◆ **WHAT YOU WILL DO**: For the records below, output word for word the lines from the one with "Image resolution: width=472" up to and including the one with "Given: Select the 0.950 odds in Chelsea row". No pictures.

◆ **SUPPLIED RECORDS**:
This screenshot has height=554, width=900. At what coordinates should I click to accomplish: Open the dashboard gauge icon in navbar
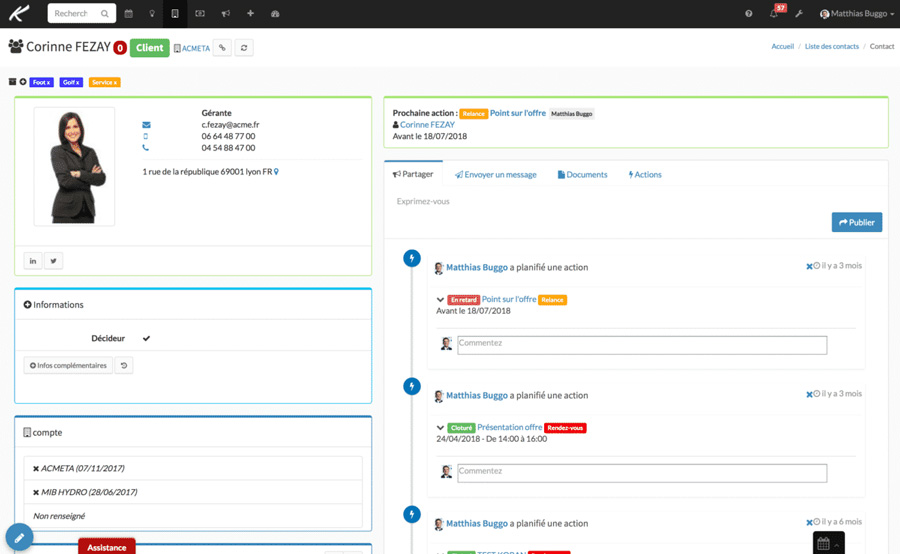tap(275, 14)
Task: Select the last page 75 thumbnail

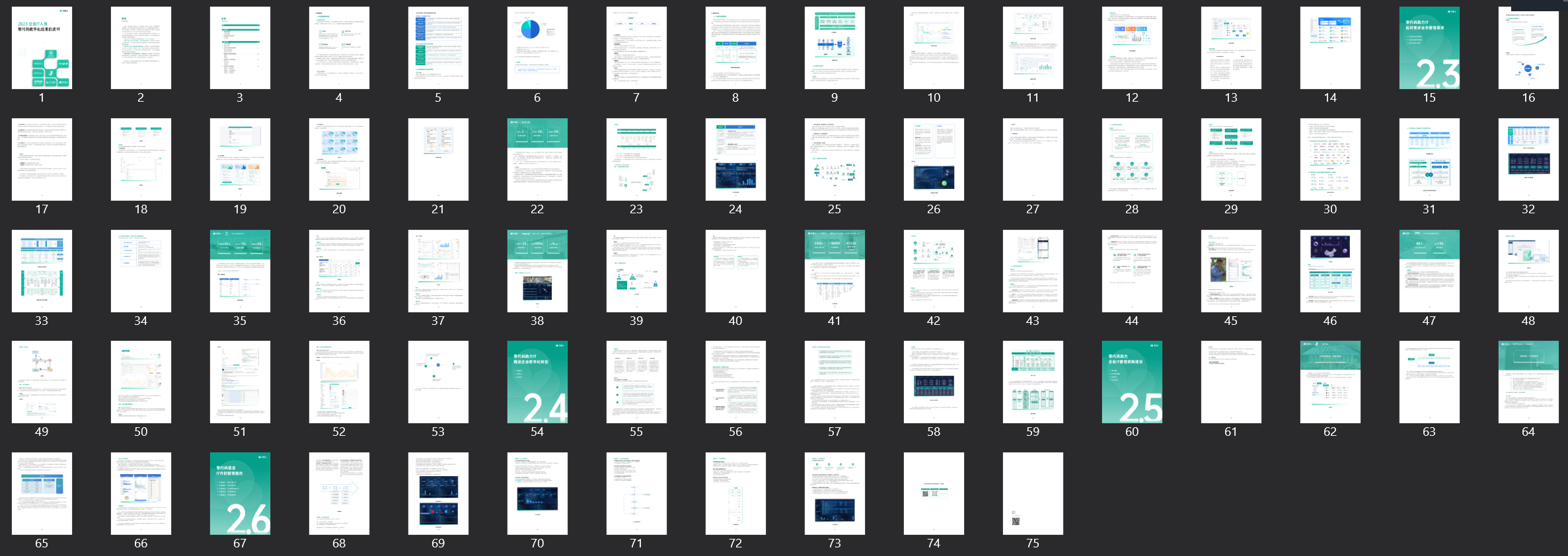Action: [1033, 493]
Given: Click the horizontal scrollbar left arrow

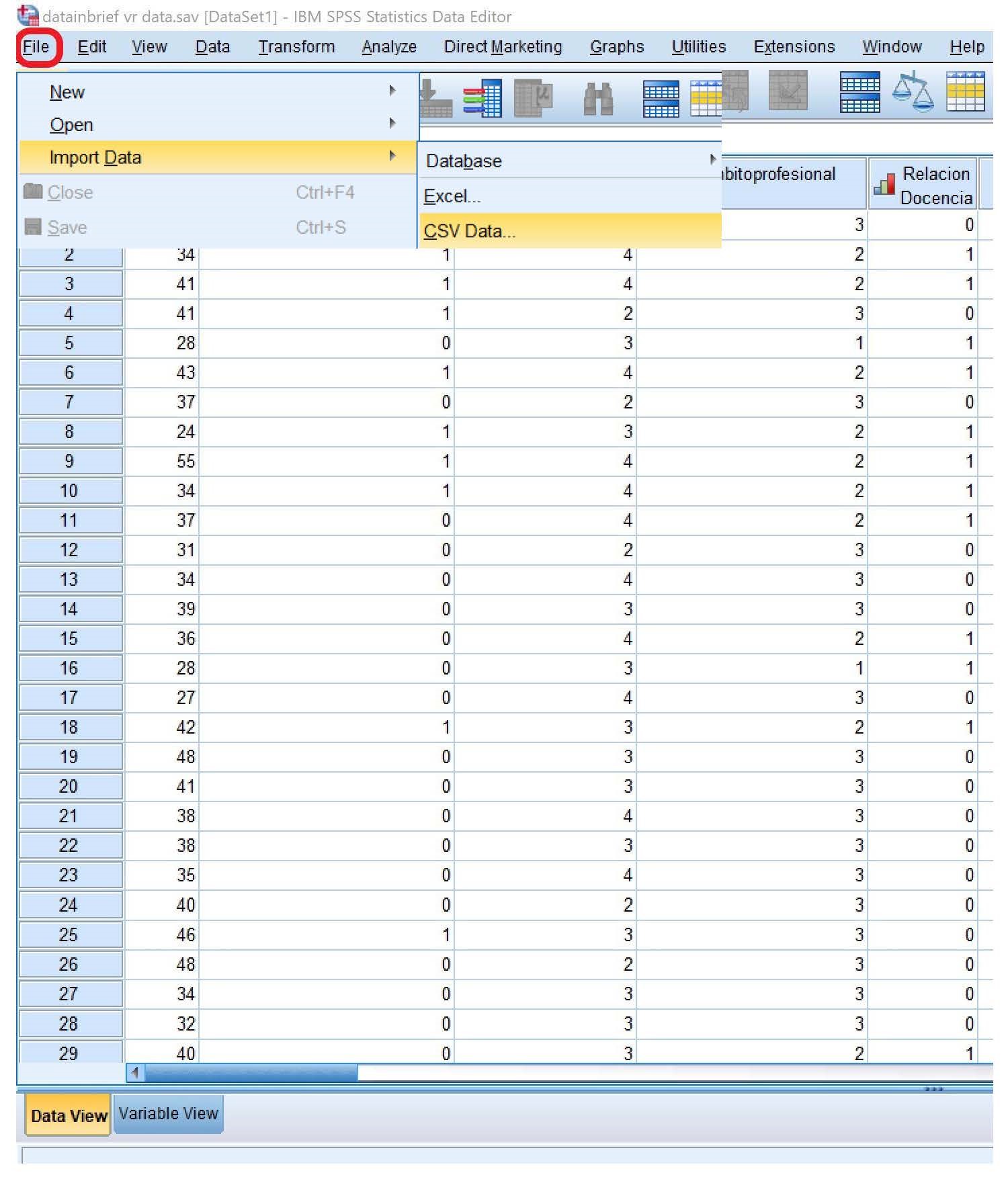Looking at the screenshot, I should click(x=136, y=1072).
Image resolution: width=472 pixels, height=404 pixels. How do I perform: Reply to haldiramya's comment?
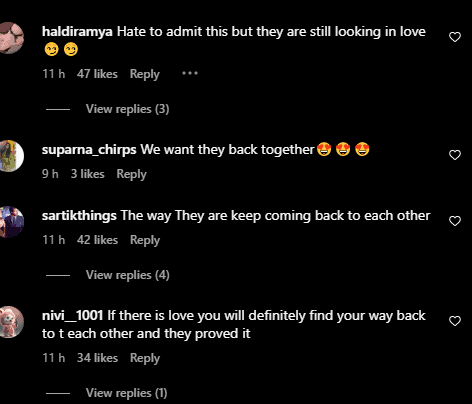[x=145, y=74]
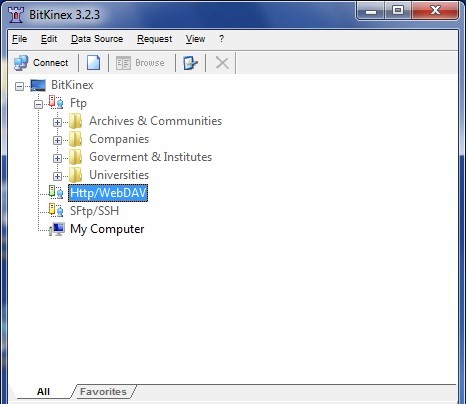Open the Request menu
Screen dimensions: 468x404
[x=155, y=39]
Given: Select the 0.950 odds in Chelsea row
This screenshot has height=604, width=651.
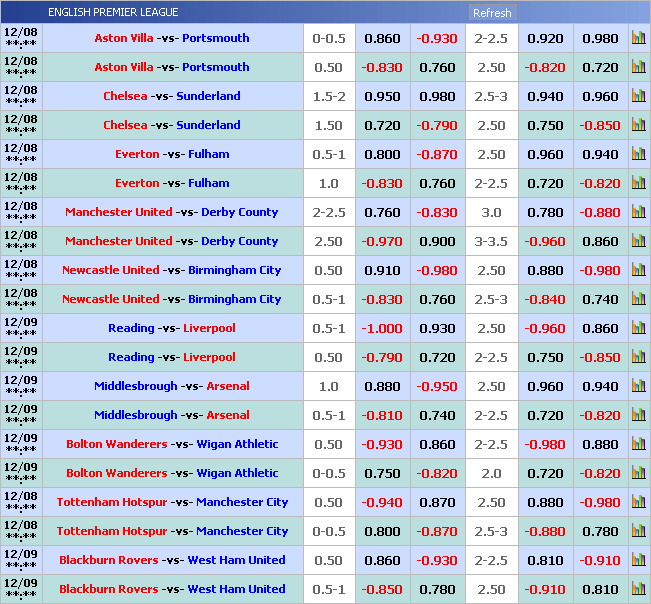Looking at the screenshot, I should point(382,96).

...

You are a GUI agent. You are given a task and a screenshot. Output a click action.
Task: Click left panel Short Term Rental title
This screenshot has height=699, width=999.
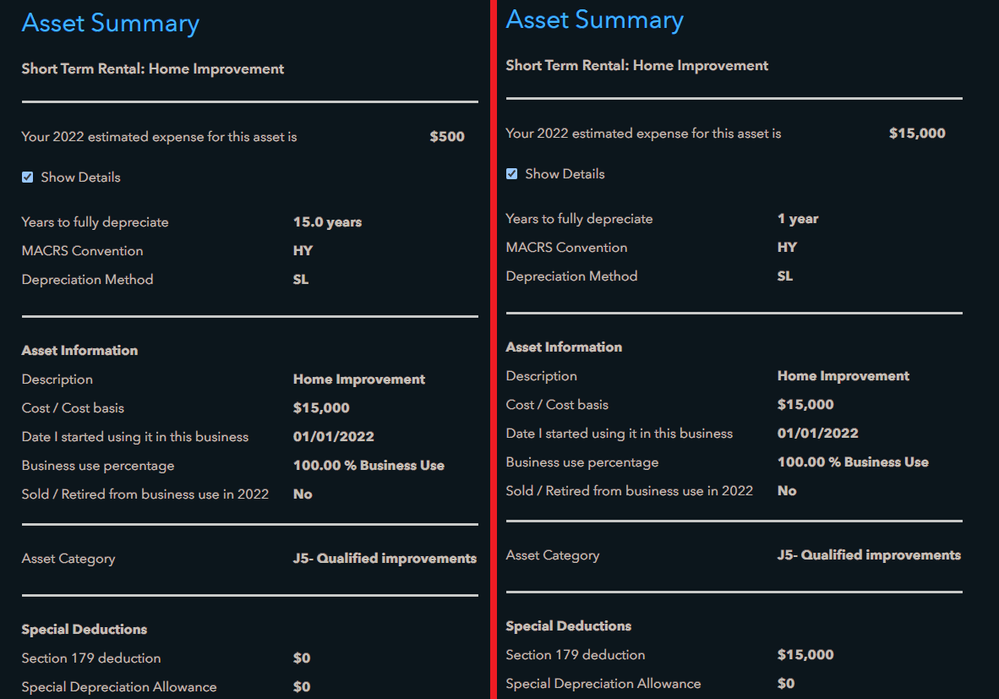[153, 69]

* * *

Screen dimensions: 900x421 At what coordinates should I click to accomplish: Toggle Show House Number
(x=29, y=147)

◆ **ANSWER AREA**:
Image resolution: width=472 pixels, height=404 pixels. How do I perform: Reply to haldiramya's comment?
[x=145, y=74]
Open the Request menu
Screen dimensions: 468x404
[x=155, y=39]
Given: Select the 0.950 odds in Chelsea row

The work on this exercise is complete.